La pregunta que no calla: ¿cuarentena hasta cuándo?
La palabra cuarentena era lejana, histórica. Hoy es una realidad, aunque no sean estrictamente 40 días. Aún cuesta dimensionar lo que vivimos, la cantidad de pensamientos que no existían 10 días atrás. Todo parece diferente: la calle, la gente, el aire, las posibilidades que se han reducido de manera violenta.

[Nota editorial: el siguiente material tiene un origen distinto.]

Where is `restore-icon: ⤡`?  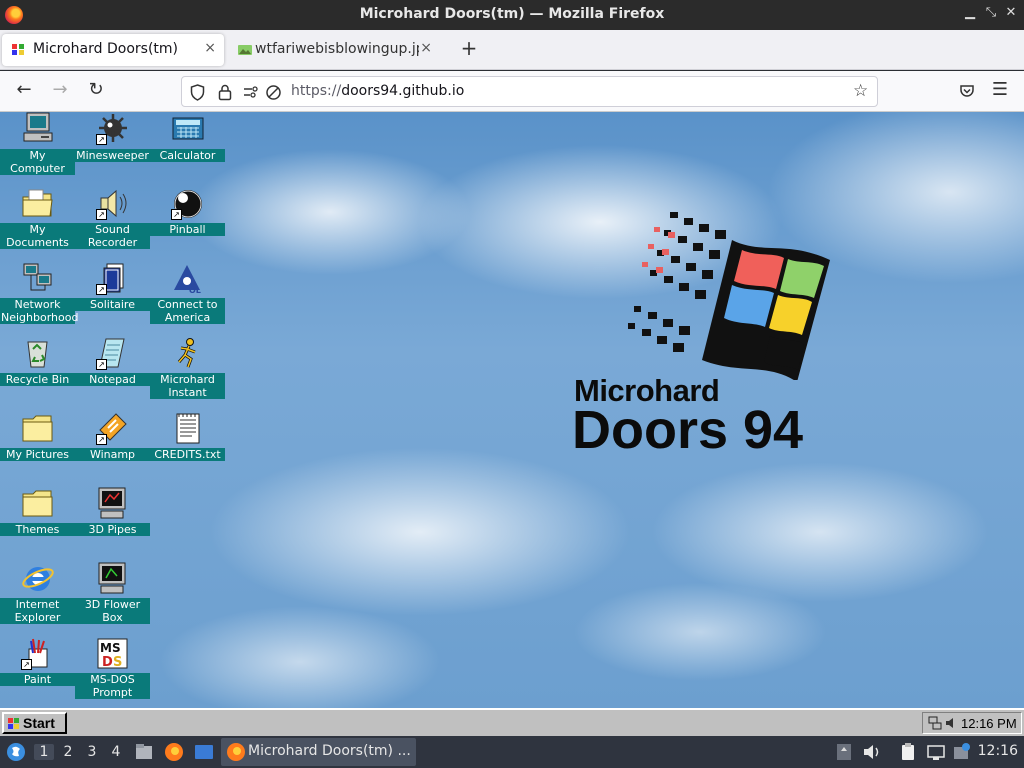 restore-icon: ⤡ is located at coordinates (991, 12).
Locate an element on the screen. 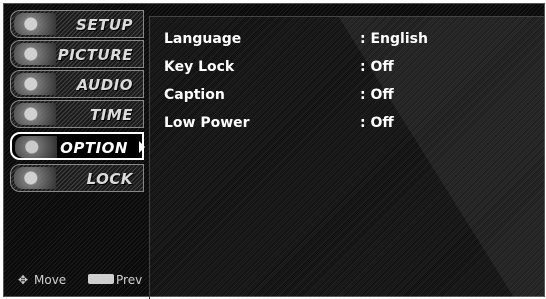 The image size is (546, 299). menu-item-audio: AUDIO is located at coordinates (77, 84).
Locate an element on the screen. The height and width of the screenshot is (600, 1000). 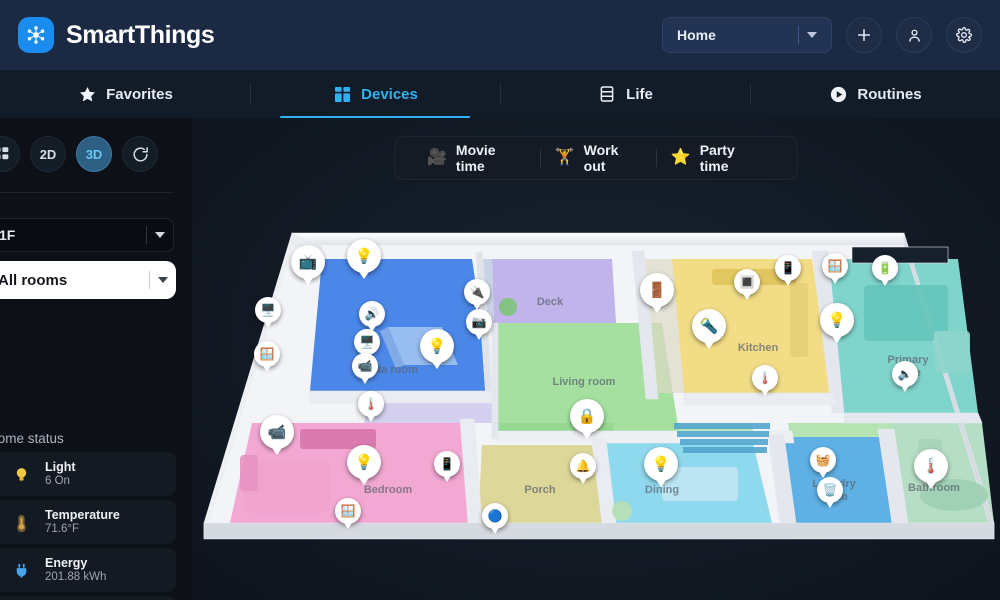
scene-label: Work out is located at coordinates (601, 158).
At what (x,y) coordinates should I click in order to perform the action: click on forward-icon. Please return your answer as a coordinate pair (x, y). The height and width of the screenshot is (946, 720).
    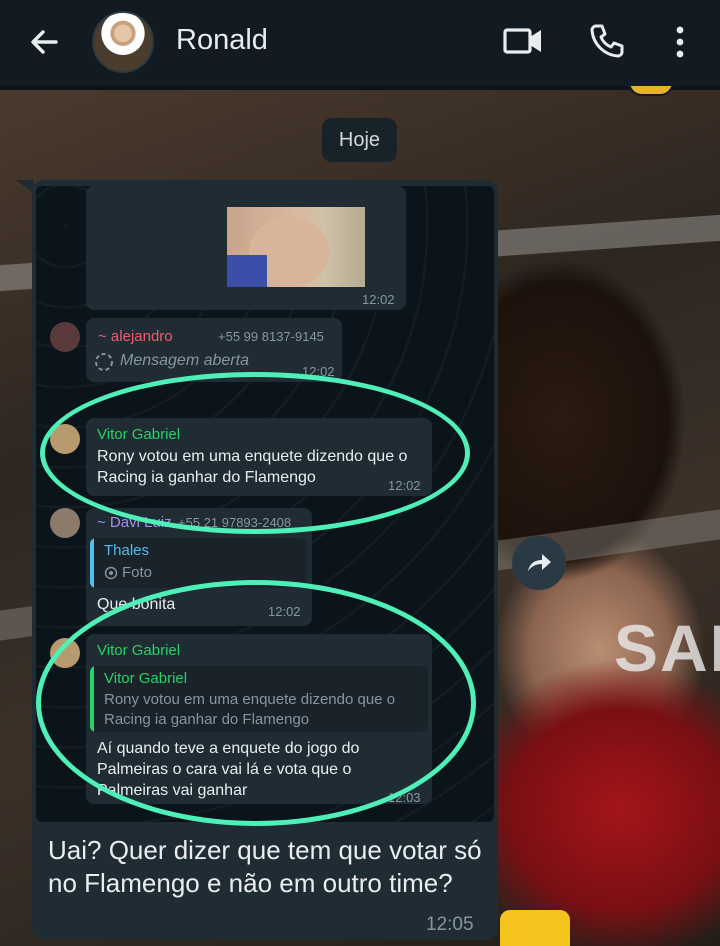
    Looking at the image, I should click on (540, 562).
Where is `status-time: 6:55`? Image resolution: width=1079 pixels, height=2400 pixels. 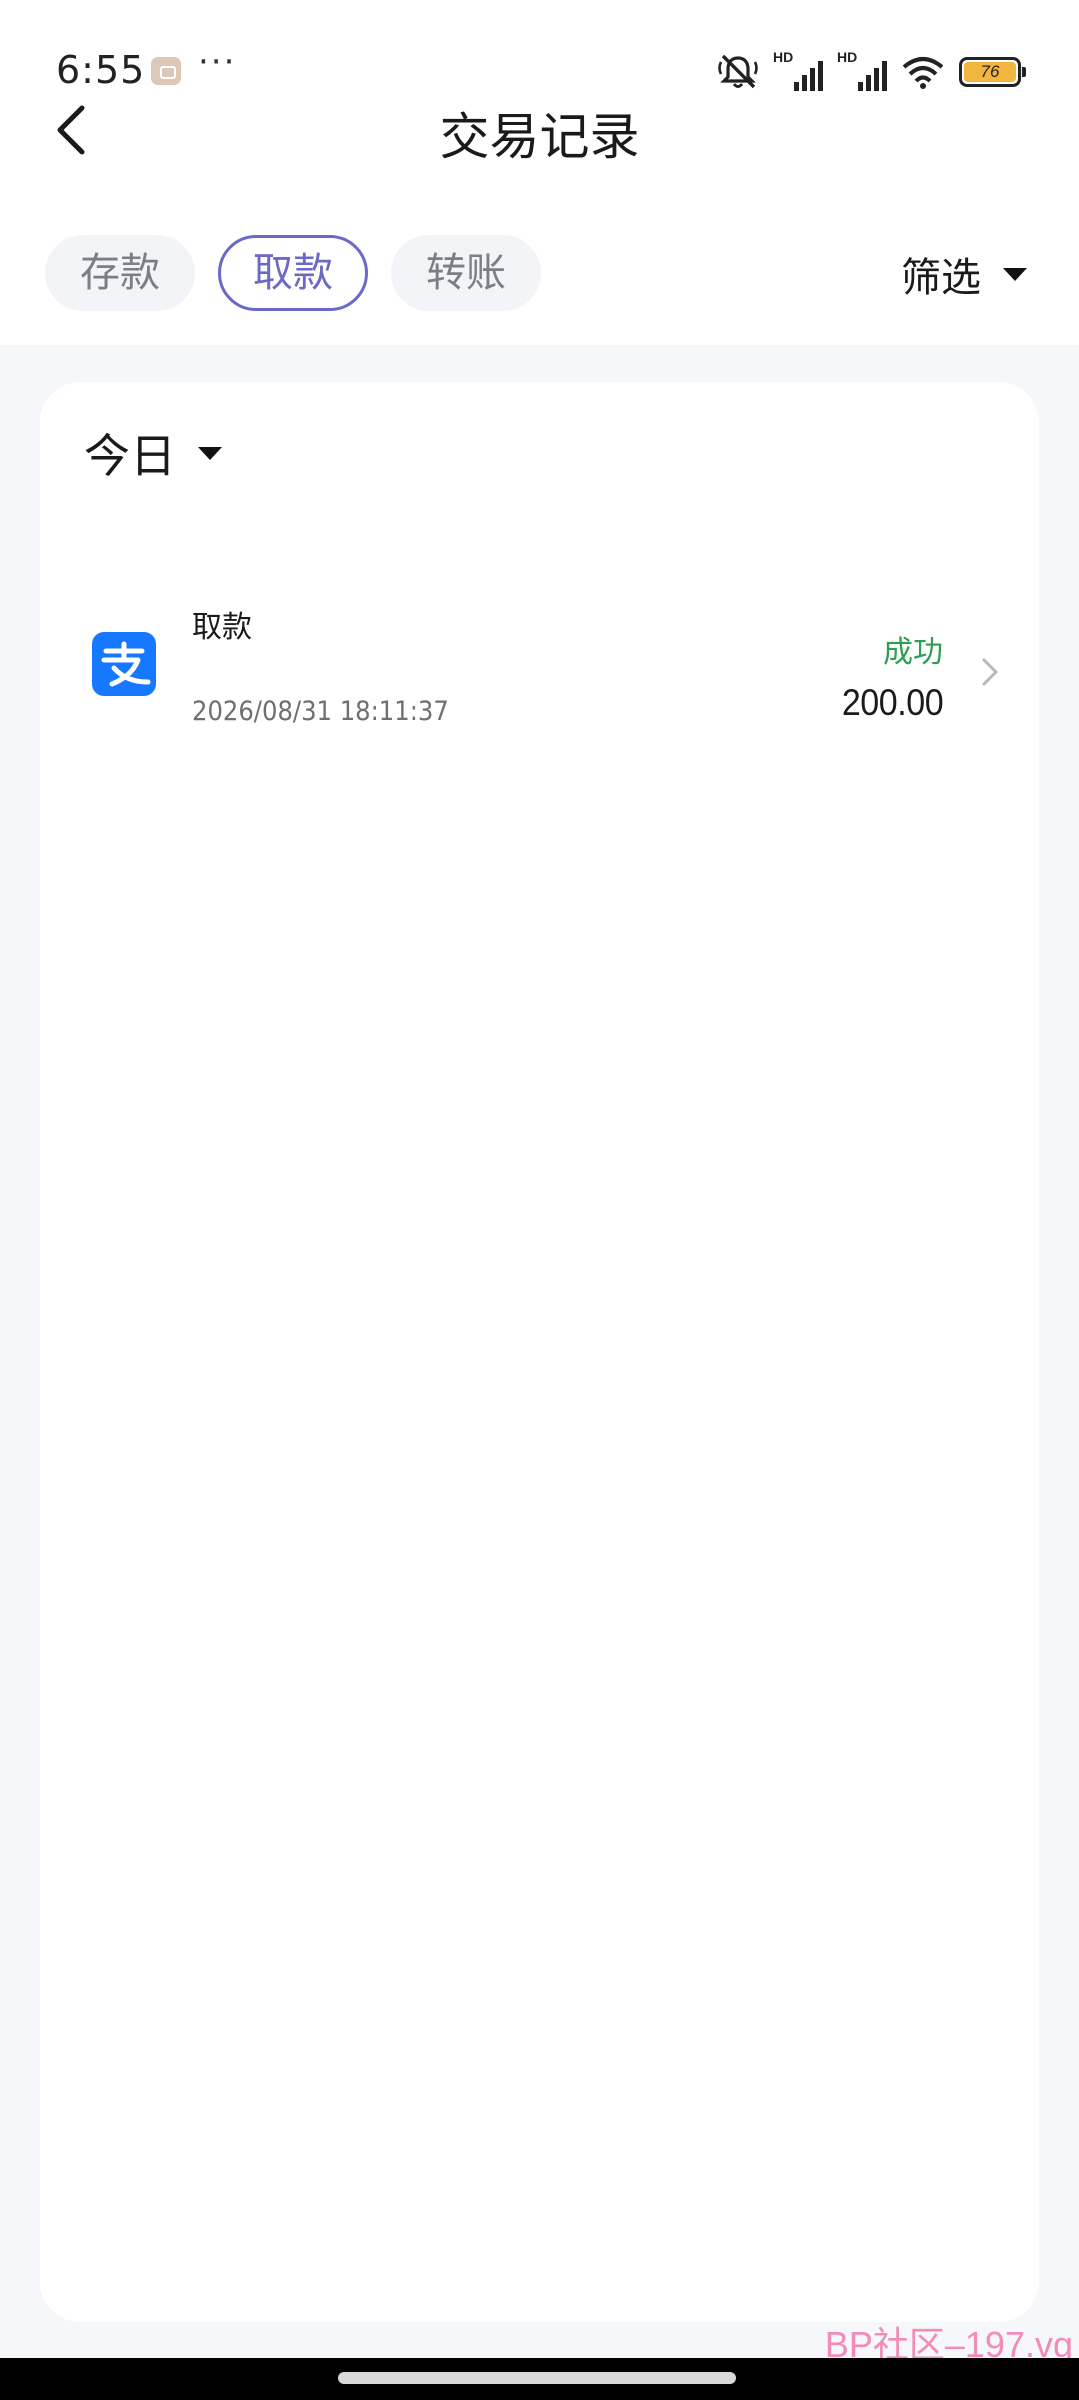
status-time: 6:55 is located at coordinates (101, 70).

¿Cuándo se volverá a salir a la calle, a bailar, a compartir un mate? ¿Cuándo la cercanía de otra persona dejará de ser una posible amenaza? Por el momento la mayoría de las preguntas no tienen respuesta. Hay que vivir con la incertidumbre y no se la vive igual si se tiene trabajo desde la casa, un pequeño comercio, o si cada día se debe salir a la calle a vender lo que sea.
La situación cambiará cuando exista una vacuna —para la cual países como Rusia, China y Estados Unidos ya están ensayando— y, por lo tanto, un pronóstico de tiempo. Esa vacuna traerá dos asuntos centrales: ventas millonarias y una centralidad geopolítica a quien logre detentarla.